**Source document:**
::::::::::
At block 302, the controller 130 determines, based on sensing information from the sensing device corresponding to the determined navigation mode, a deviation between a location of the vehicle 130 and the target path. For example, in the event of the magnetic navigation, the controller 130 receives the sensing information from the sensing device 110, and in the event of the SLAM navigation, the controller 130 receives the sensing information from the sensing device 120. Through analyzing and calculating the sensing information, the controller 130 can determine the location of the vehicle, thereby determining the deviation between the vehicle 130 and the target path.

At block 303, the controller 130 controls movement of the vehicle 100 based on the determined deviation. As an example, the controller 130 can control the driving assembly 140 to adjust the movement of the vehicle, thereby reducing or eliminating the deviation of the vehicle from the target path.
::::::::::
**Dataset section:**
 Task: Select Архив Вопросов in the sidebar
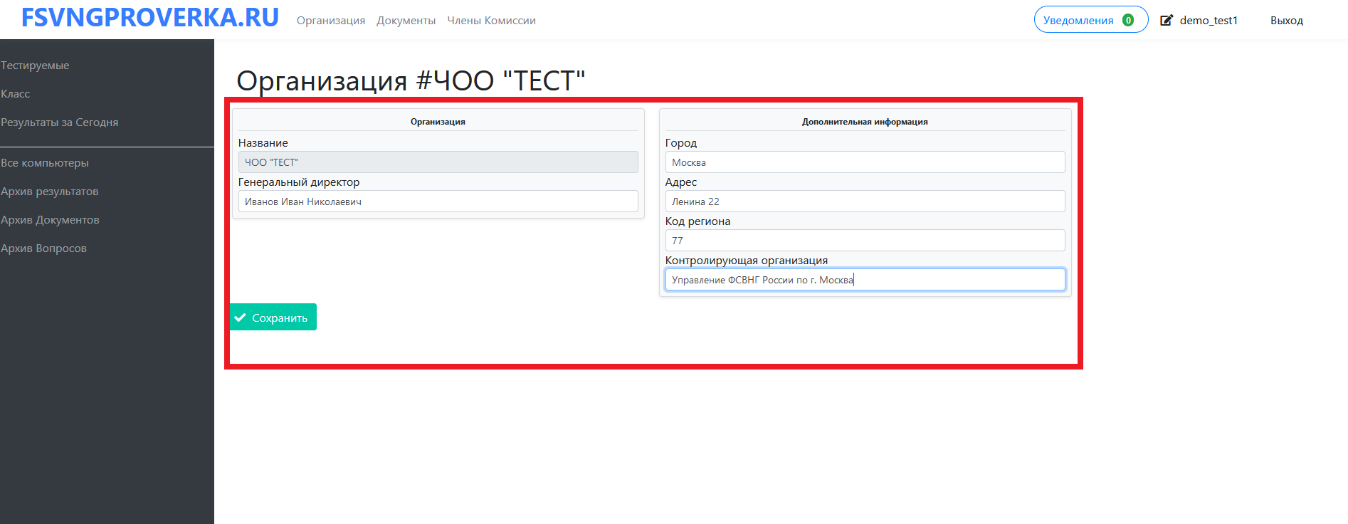coord(44,248)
::::::::::
**What is asked:**
1. Reproduce the stretch of the vehicle navigation passage from "At block 302, the" through "between the vehicle 130 and the target path.".
2. Render this sentence from the vehicle navigation passage in Spanish: "At block 303, the controller 130 controls movement of the vehicle 100 based on the determined deviation."
3. According to the vehicle navigation passage, from which sensing device does the controller 130 receive sensing information in the event of the SLAM navigation?
The material above stands apart from the vehicle navigation passage.

**Exercise solutions:**
1.
At block 302, the controller 130 determines, based on sensing information from the sensing device corresponding to the determined navigation mode, a deviation between a location of the vehicle 130 and the target path. For example, in the event of the magnetic navigation, the controller 130 receives the sensing information from the sensing device 110, and in the event of the SLAM navigation, the controller 130 receives the sensing information from the sensing device 120. Through analyzing and calculating the sensing information, the controller 130 can determine the location of the vehicle, thereby determining the deviation between the vehicle 130 and the target path.

2. En el bloque 303, el controlador 130 controla el movimiento del vehículo 100 con base en la desviación determinada.

3. The sensing device 120.